Maybe, along these lines, the true subject of Mr. Ha Ha is not the laughing figure with "HA" written on his face, but actually the small worried-looking figure at his feet: the laughing figure isn't named by the painting's title, but embodies it directly. And what does this laughter of his imply, if not a rather unpleasant complicity with us, the viewers? Although the humour in Young's paintings is unmissable, they don't necessarily make us laugh - unlike the celebrity guessing-game, which generally brings about all kinds of of hilarity. Is there an element of cruelty in laughter? Why is it that the game's viewers are so often tempted to supplement their simple yes-no answers with cryptic and even somewhat snide comments ("it depends on what you mean by 'a singer', ha ha ha. . .")? If it's never entirely clear whether the joke is on the actual person of the players, or on the celebrities whose place they occupy, this is because it's the absurdity of the very discord between the two that strikes us as funny. Yet, by including the laughter itself in the painting, Mr. Ha Ha pushes this logic to an unsettling consequence. Far from making jokes, a truly sadistic viewer would have insisted fixedly on the rules of the game, coldly replying yes or no and simply observing the players' helplessness as, with their confused questions, they effectively mock themselves. There is no need to laugh, from this perverse viewpoint. The figures' doubles laugh at them for us.

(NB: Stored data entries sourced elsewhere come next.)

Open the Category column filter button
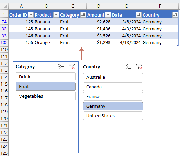180x156 pixels. 83,15
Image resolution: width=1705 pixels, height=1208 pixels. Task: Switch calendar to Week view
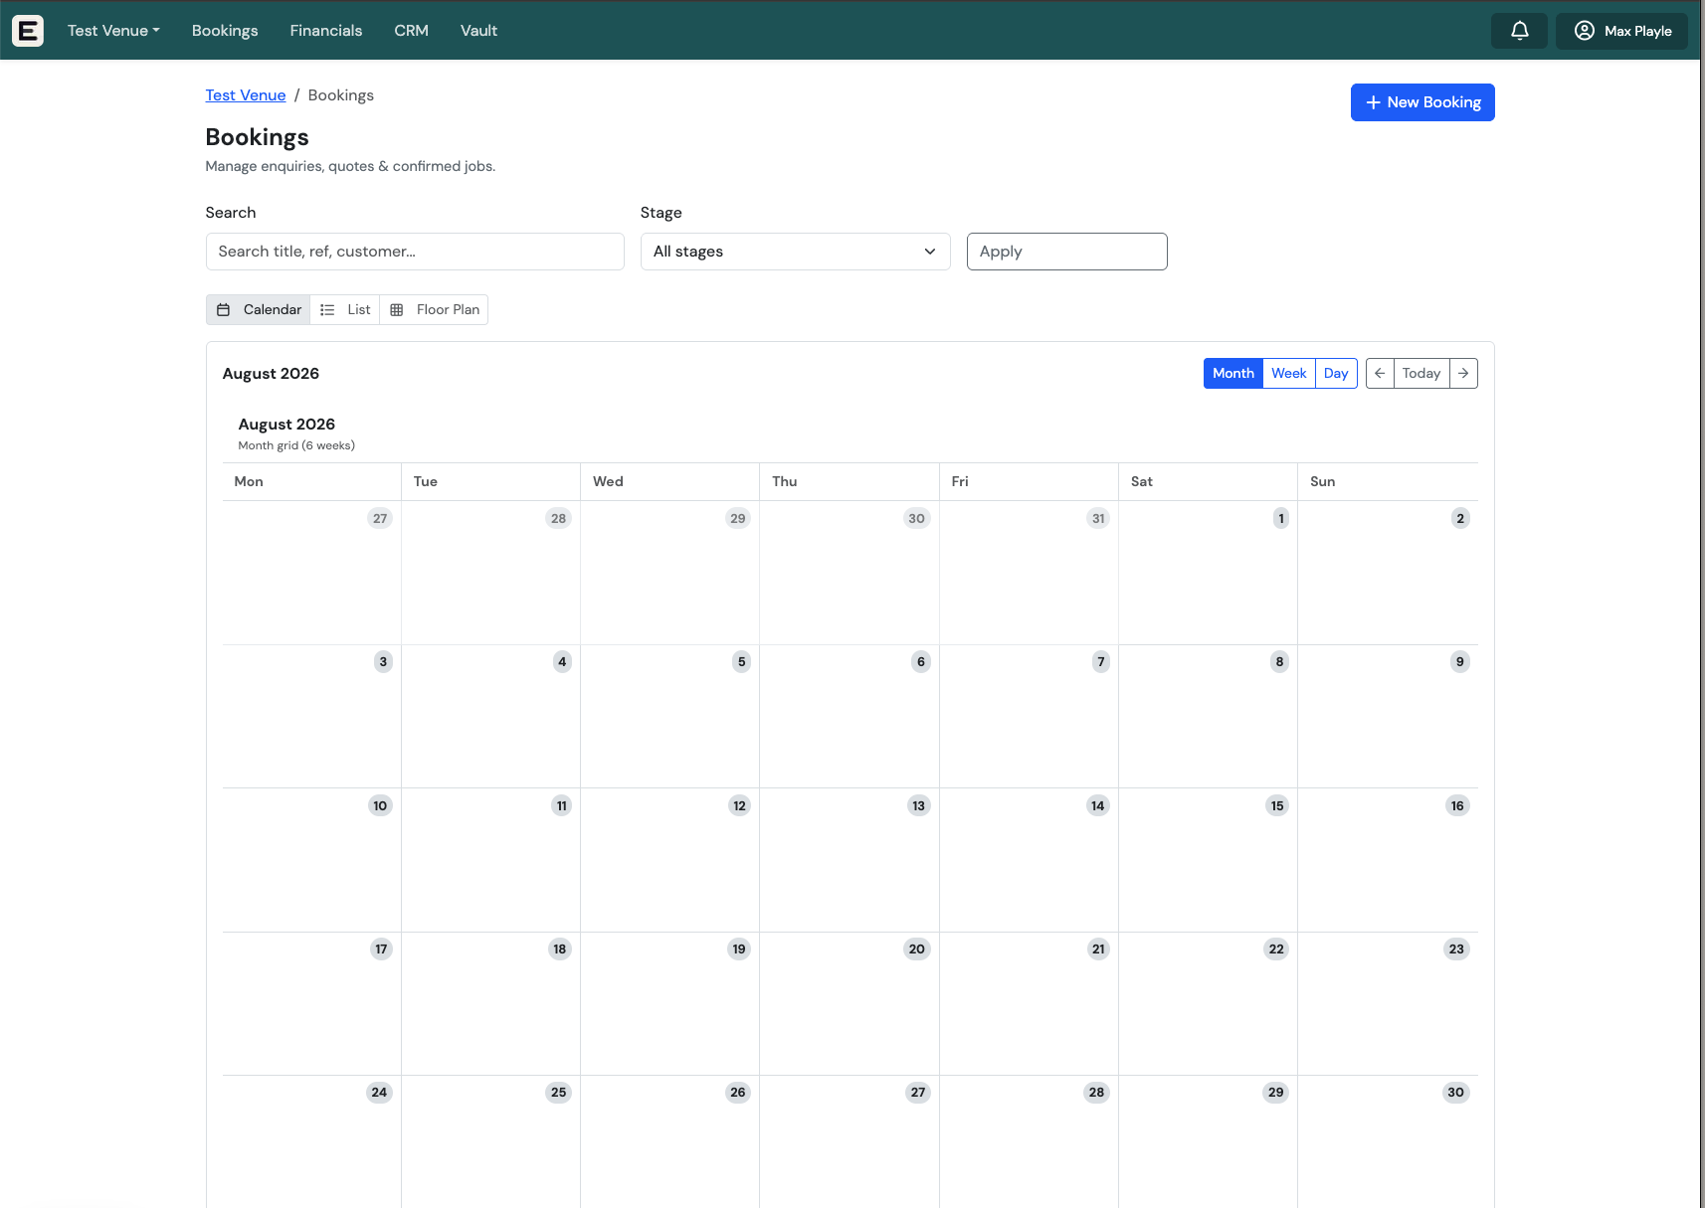point(1288,374)
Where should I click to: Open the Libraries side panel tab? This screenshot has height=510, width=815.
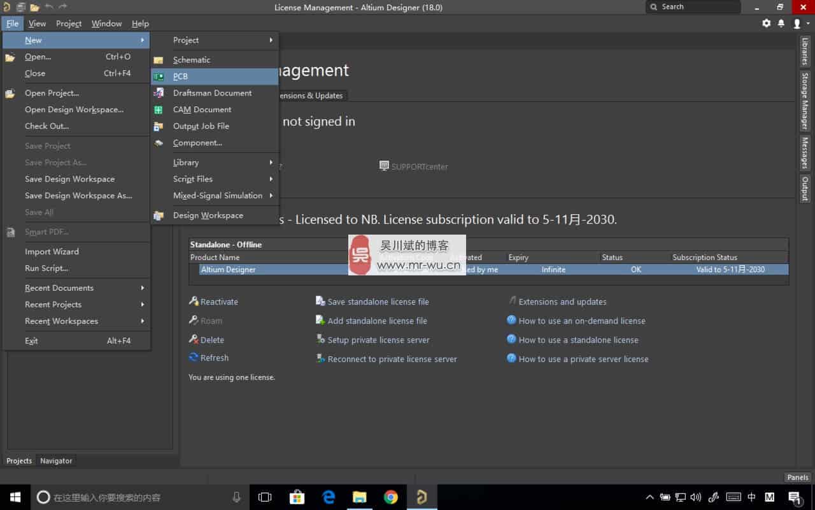pyautogui.click(x=805, y=52)
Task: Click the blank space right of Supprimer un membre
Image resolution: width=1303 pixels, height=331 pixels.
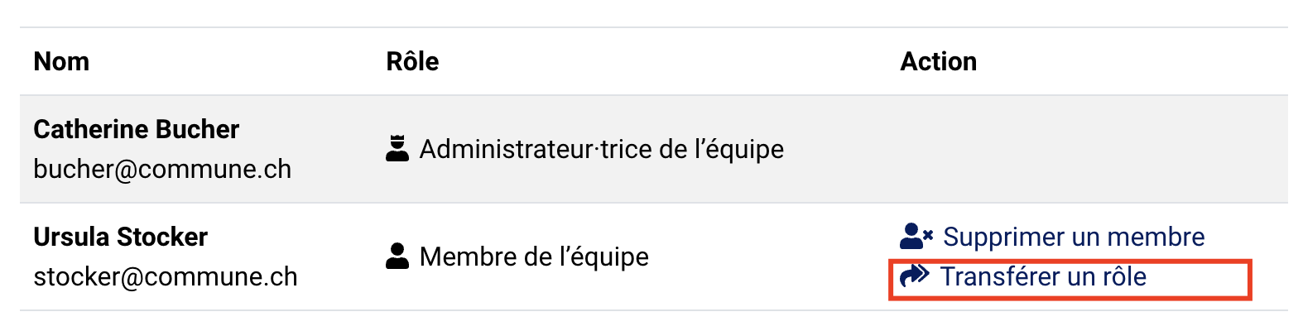Action: click(1246, 237)
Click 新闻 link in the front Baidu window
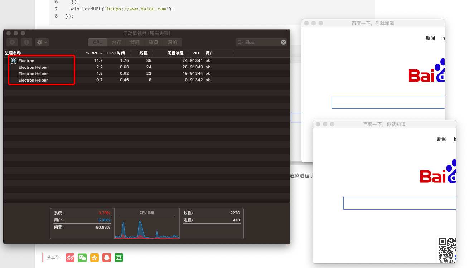This screenshot has height=268, width=469. pyautogui.click(x=442, y=139)
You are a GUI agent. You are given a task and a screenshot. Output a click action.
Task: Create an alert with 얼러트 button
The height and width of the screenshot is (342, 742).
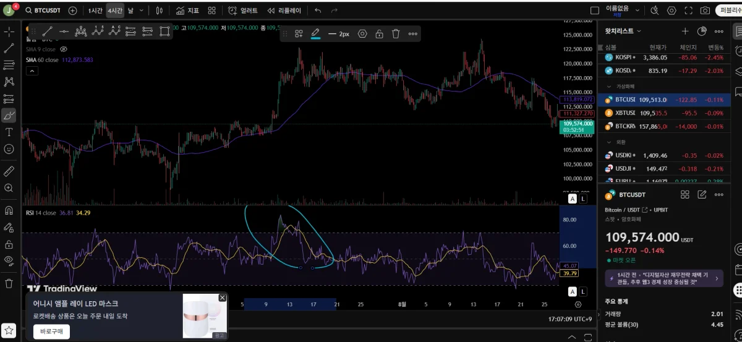242,11
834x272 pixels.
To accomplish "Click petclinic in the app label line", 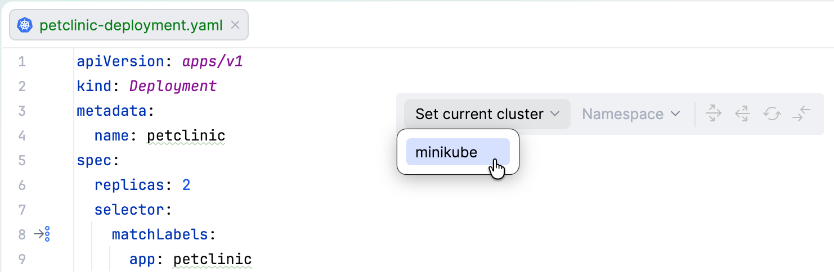I will [x=212, y=259].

But what about those pictures that don't show us any doubles? Young's single-figure paintings bring out an important last paradox in his work. We might wish to see Mr. Car for example as a sort of street-map, offering an abstract overhead view of the kind usually given on a GPS display. But the impassive sense of distance this affords us is collapsed the moment we see that, simultaneously, we are looking at the features of a face. From an objective, bird's-eye shot, we dissolve to an aggressive close-up: wild-eyed, mouth open and distorted as if yelling, Mr. Car bears down on us, threatening to fill the entire space. With other paintings, such as In the Bush and House Dude, the effect is the opposite: the figure draws back, as if aghast, or throws up its hands in defence. In both cases, the very impression of overproximity is a clue to the function of doubling. If Mr. Car clearly depicts only one figure, it must be for the precise reason that we, the viewers, confront that figure from the perspective of his double. We look back at the House Dude through the eyes of the sublime figuration that he "is". Is it necessary to add that the view we thereby assume, the view that thus emerges, suggests the exact opposite of the guessing-game's usual set-up? It's no longer the figure in front of us, but we ourselves who suddenly occupy another person's place - which means, finally, that it is we who are now led to ask some perplexing questions: "How can I be sure, when I look at a painting, that the view I bring to it really is my own?", "And yet what if, at the same time, it belongs to no one else?". "Am I a double?"

Contemporary art is so often put in the position of a thing supposed to ask us questions - questions to which we are typically content to respond with a simple yes or no. Perhaps we'd be better off asking first of all what it is that we want from art, and what is the nature of the game we're playing. This is what accounts for the basically ethical character of Young's paintings: he doesn't prohibit that question.